* **Work task**
Retype each entry below, keeping every character the same.

* **Material for this task**
::::

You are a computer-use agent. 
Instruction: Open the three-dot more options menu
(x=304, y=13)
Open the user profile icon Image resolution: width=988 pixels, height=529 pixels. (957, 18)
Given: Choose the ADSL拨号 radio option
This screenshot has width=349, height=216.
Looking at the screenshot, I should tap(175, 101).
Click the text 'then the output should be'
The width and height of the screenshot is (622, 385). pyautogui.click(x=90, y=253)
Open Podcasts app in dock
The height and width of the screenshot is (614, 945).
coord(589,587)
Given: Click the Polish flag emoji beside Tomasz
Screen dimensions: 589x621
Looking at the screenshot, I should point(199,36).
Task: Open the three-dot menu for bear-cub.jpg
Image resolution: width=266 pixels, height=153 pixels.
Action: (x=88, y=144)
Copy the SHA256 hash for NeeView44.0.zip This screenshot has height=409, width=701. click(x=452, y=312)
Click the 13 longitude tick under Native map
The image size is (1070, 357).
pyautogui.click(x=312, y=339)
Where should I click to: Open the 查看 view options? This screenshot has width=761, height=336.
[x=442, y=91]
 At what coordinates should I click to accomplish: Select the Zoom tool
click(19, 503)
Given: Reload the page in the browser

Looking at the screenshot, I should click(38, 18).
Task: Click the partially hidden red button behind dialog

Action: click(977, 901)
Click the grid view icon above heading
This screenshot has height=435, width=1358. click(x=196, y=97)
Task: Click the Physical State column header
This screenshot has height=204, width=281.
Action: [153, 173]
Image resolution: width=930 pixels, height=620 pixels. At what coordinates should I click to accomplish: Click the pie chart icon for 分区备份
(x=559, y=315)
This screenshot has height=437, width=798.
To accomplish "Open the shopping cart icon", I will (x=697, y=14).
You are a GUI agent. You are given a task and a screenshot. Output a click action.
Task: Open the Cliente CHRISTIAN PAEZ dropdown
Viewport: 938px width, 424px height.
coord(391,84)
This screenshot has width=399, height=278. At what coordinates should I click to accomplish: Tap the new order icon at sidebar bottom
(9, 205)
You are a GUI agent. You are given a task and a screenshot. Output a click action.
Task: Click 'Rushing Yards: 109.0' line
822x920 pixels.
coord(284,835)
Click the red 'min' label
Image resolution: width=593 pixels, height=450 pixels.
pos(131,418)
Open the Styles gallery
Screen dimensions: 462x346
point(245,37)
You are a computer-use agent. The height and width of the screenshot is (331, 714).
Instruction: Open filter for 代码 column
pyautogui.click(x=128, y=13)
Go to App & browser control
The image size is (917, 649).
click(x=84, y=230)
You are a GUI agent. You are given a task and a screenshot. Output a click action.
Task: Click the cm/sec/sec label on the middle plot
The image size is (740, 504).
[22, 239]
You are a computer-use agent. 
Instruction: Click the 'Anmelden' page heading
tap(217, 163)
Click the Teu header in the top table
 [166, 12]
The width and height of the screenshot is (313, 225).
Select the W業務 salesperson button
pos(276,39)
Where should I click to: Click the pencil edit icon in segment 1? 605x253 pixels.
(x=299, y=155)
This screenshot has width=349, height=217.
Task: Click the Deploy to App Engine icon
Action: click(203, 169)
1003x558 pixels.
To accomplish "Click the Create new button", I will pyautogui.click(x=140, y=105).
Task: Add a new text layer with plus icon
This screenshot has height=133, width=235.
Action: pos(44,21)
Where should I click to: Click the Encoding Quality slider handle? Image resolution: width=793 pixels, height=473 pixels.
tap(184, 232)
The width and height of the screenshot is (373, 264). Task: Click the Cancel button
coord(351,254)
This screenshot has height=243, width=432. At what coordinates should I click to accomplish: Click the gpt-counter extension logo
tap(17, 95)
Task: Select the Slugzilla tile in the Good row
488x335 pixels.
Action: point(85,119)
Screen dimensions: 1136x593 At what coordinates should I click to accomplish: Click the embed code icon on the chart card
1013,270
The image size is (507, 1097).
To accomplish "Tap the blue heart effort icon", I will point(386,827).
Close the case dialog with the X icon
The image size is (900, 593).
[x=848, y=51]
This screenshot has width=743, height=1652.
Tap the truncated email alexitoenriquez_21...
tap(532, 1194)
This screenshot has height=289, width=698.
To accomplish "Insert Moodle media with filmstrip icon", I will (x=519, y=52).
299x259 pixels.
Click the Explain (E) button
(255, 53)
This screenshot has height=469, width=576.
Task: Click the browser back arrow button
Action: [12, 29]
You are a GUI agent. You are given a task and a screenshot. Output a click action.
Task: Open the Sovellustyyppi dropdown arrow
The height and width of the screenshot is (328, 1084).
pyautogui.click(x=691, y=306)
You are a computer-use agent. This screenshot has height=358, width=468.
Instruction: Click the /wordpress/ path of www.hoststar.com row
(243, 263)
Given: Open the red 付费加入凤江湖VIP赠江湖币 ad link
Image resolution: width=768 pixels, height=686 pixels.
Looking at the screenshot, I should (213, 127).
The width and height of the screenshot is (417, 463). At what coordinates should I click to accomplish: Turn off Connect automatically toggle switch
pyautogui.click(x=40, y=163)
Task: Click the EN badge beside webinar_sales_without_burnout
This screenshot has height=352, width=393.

::::

* **Solution**
You are a computer-use agent. 
Instruction: Open the three-dot more options menu
(x=304, y=13)
Open the user profile icon Image resolution: width=988 pixels, height=529 pixels. (957, 18)
Given: Choose the ADSL拨号 radio option
This screenshot has width=349, height=216.
Looking at the screenshot, I should tap(175, 101).
Click the text 'then the output should be'
The width and height of the screenshot is (622, 385). pyautogui.click(x=90, y=253)
Open Podcasts app in dock
The height and width of the screenshot is (614, 945).
coord(589,587)
Given: Click the Polish flag emoji beside Tomasz
Screen dimensions: 589x621
Looking at the screenshot, I should point(199,36).
Task: Open the three-dot menu for bear-cub.jpg
Image resolution: width=266 pixels, height=153 pixels.
Action: (x=88, y=144)
Copy the SHA256 hash for NeeView44.0.zip This screenshot has height=409, width=701. click(x=452, y=312)
Click the 13 longitude tick under Native map
The image size is (1070, 357).
pyautogui.click(x=312, y=339)
Where should I click to: Open the 查看 view options? This screenshot has width=761, height=336.
[x=442, y=91]
 At what coordinates should I click to accomplish: Select the Zoom tool
click(19, 503)
Given: Reload the page in the browser

Looking at the screenshot, I should click(38, 18).
Task: Click the partially hidden red button behind dialog

Action: click(977, 901)
Click the grid view icon above heading
This screenshot has height=435, width=1358. click(x=196, y=97)
Task: Click the Physical State column header
This screenshot has height=204, width=281.
Action: [153, 173]
Image resolution: width=930 pixels, height=620 pixels. At what coordinates should I click to accomplish: Click the pie chart icon for 分区备份
(x=559, y=315)
This screenshot has height=437, width=798.
To accomplish "Open the shopping cart icon", I will (x=697, y=14).
You are a GUI agent. You are given a task and a screenshot. Output a click action.
Task: Open the Cliente CHRISTIAN PAEZ dropdown
Viewport: 938px width, 424px height.
coord(391,84)
This screenshot has width=399, height=278. At what coordinates should I click to accomplish: Tap the new order icon at sidebar bottom
(9, 205)
You are a GUI agent. You are given a task and a screenshot. Output a click action.
Task: Click 'Rushing Yards: 109.0' line
822x920 pixels.
coord(284,835)
Click the red 'min' label
Image resolution: width=593 pixels, height=450 pixels.
pos(131,418)
Open the Styles gallery
Screen dimensions: 462x346
point(245,37)
You are a computer-use agent. The height and width of the screenshot is (331, 714).
Instruction: Open filter for 代码 column
pyautogui.click(x=128, y=13)
Go to App & browser control
The image size is (917, 649).
click(x=84, y=230)
You are a GUI agent. You are given a task and a screenshot. Output a click action.
Task: Click the cm/sec/sec label on the middle plot
The image size is (740, 504).
[22, 239]
You are a computer-use agent. 
Instruction: Click the 'Anmelden' page heading
tap(217, 163)
Click the Teu header in the top table
 [166, 12]
The width and height of the screenshot is (313, 225).
Select the W業務 salesperson button
pos(276,39)
Where should I click to: Click the pencil edit icon in segment 1? 605x253 pixels.
(x=299, y=155)
This screenshot has width=349, height=217.
Task: Click the Deploy to App Engine icon
Action: click(203, 169)
1003x558 pixels.
To accomplish "Click the Create new button", I will pyautogui.click(x=140, y=105).
Task: Add a new text layer with plus icon
This screenshot has height=133, width=235.
Action: pos(44,21)
Where should I click to: Click the Encoding Quality slider handle? Image resolution: width=793 pixels, height=473 pixels.
tap(184, 232)
The width and height of the screenshot is (373, 264). Task: Click the Cancel button
coord(351,254)
This screenshot has height=243, width=432. At what coordinates should I click to accomplish: Click the gpt-counter extension logo
tap(17, 95)
Task: Select the Slugzilla tile in the Good row
488x335 pixels.
Action: point(85,119)
Screen dimensions: 1136x593 At what coordinates should I click to accomplish: Click the embed code icon on the chart card
1013,270
The image size is (507, 1097).
To accomplish "Tap the blue heart effort icon", I will point(386,827).
Close the case dialog with the X icon
The image size is (900, 593).
[x=848, y=51]
This screenshot has width=743, height=1652.
Tap the truncated email alexitoenriquez_21...
tap(532, 1194)
This screenshot has height=289, width=698.
To accomplish "Insert Moodle media with filmstrip icon", I will (x=519, y=52).
299x259 pixels.
Click the Explain (E) button
(255, 53)
This screenshot has height=469, width=576.
Task: Click the browser back arrow button
Action: [12, 29]
You are a GUI agent. You are given a task and a screenshot. Output a click action.
Task: Open the Sovellustyyppi dropdown arrow
The height and width of the screenshot is (328, 1084).
pyautogui.click(x=691, y=306)
You are a computer-use agent. This screenshot has height=358, width=468.
Instruction: Click the /wordpress/ path of www.hoststar.com row
(243, 263)
Given: Open the red 付费加入凤江湖VIP赠江湖币 ad link
Image resolution: width=768 pixels, height=686 pixels.
Looking at the screenshot, I should (213, 127).
The width and height of the screenshot is (417, 463). At what coordinates should I click to accomplish: Turn off Connect automatically toggle switch
pyautogui.click(x=40, y=163)
Task: Click the EN badge beside webinar_sales_without_burnout
This screenshot has height=352, width=393.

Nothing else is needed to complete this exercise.